Across cyberspace however, the case of the Syrian Electronic Army is—as Ronald Deibert put it this week in an interview on CBC Dispatch—merely a small manifestation of a broader trend of the militarization of cyberspace. Governments around today are stepping up their capabilities to fight and win wars in this space.
This week, the Internet saw other instances of the assertion of power in this domain. Two weeks ago, the United States released its International Strategy for Cyberspace where the Obama administration announced that the US government would respond militarily to hostile acts in cyberspace. This week, the Washington Post reported that The Pentagon has developed a list of cyber weapons and tools, such as viruses, that can be used to sabotage adversaries as an effort to streamline how the country States engages in cyber warfare and approved weapons that can be deployed. The Pentagon is slated to release a document which will outline the country’s military cyber doctrine. The document is said to be partly a policy document, and partly a warning to potential adversaries and will potentially clearly define what the US considers to be “cyber attacks.” The British government has also begun developing its own toolbox of offensive cyber weapons. The Minister of the Armed Forces told The Guardian that “action in cyberspace will form part of the future battlefield,” and that cyber weapons were an “integral part of the country’s armoury.”

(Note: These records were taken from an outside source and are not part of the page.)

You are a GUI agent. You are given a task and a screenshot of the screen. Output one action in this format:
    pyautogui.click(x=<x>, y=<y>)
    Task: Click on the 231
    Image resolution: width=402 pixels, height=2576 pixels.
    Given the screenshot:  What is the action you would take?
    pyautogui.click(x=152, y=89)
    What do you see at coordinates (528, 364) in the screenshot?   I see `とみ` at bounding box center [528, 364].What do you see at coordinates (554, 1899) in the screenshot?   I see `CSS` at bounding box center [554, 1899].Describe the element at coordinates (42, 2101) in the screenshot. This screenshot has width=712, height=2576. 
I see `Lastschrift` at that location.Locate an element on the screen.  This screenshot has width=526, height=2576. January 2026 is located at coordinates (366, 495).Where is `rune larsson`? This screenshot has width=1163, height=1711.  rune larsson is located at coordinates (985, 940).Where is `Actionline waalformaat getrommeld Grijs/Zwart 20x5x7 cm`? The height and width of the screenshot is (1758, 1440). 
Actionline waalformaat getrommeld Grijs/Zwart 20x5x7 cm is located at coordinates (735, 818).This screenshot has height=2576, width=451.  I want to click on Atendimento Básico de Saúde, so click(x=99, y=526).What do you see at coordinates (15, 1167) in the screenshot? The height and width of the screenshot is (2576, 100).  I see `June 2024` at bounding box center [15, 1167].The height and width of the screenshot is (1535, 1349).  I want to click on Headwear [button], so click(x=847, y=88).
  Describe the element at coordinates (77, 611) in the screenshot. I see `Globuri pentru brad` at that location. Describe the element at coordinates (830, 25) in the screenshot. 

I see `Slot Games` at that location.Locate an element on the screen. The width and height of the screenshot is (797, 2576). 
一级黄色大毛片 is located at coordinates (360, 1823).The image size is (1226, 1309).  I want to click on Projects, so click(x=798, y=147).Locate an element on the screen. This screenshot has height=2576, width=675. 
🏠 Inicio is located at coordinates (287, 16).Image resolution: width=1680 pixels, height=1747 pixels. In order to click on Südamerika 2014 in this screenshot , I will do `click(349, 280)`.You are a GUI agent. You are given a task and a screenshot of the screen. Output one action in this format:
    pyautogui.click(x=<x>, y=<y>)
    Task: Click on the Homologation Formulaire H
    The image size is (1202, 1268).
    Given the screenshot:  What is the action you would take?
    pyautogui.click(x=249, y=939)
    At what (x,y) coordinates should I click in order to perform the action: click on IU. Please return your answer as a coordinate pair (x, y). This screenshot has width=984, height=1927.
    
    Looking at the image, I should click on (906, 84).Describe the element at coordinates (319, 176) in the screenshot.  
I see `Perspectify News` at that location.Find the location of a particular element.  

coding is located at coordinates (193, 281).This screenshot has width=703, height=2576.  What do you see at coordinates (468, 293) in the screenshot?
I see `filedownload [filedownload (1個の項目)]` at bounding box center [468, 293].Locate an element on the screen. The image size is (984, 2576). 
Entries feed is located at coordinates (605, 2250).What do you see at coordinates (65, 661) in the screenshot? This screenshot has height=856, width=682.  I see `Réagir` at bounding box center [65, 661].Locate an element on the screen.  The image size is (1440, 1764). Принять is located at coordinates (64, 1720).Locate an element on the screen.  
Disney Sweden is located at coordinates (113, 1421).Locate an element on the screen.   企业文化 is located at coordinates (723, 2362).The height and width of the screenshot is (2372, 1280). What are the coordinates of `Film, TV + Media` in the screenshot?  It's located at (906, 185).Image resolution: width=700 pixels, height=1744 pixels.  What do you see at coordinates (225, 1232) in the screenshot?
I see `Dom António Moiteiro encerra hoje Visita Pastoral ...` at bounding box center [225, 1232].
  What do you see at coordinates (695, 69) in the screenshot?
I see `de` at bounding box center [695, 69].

Meanwhile, the NATO alliance is working on a comprehensive cyber strategy which will be announced this month. In the meantime, a draft report entitled Information and National Security reveals that the strategy will address “three facets of the linkage between Information Age and national security”: 1) the changing notion of secrecy in international affairs, 2) digital hacktivism, and 3) direct cyber threats against states and NATO’s role in cyber defense. The draft report further states that groups such as Anonymous should be “infiltrated and perpetrators persecuted.”
This week, Anonymous declared action against the IMF, in protest against the austerity measures demanded by the country’s IMF bailout and amid call from within the country for protests and a general strike on June 15th against these austerity measures. Members of Anonymous have also attacked Iranian government servers and procured and published 10,000 e-mails from the Ministry of Foreign Affairs.
In the meantime, contestation in the form of attacks continued this week. US military contractors Lockheed Martin, and L-3 saw targeted security breaches, while Northrop Grumman shut down remote access for a domain name and password reset—while many suspected this was due to a breach, it has not yet been confirmed. Over at Google, a spear-phishing campaign to gain access to users’ passwords was detected. The campaign was said to have targeted US government officials, and Chinese activists and journalists. China has since denied the allegations that this was a state-sponsored attack. For more on targeted attacks on popular web mail services, see this recent blogpost by Nart Villeneuve at TrendMicro.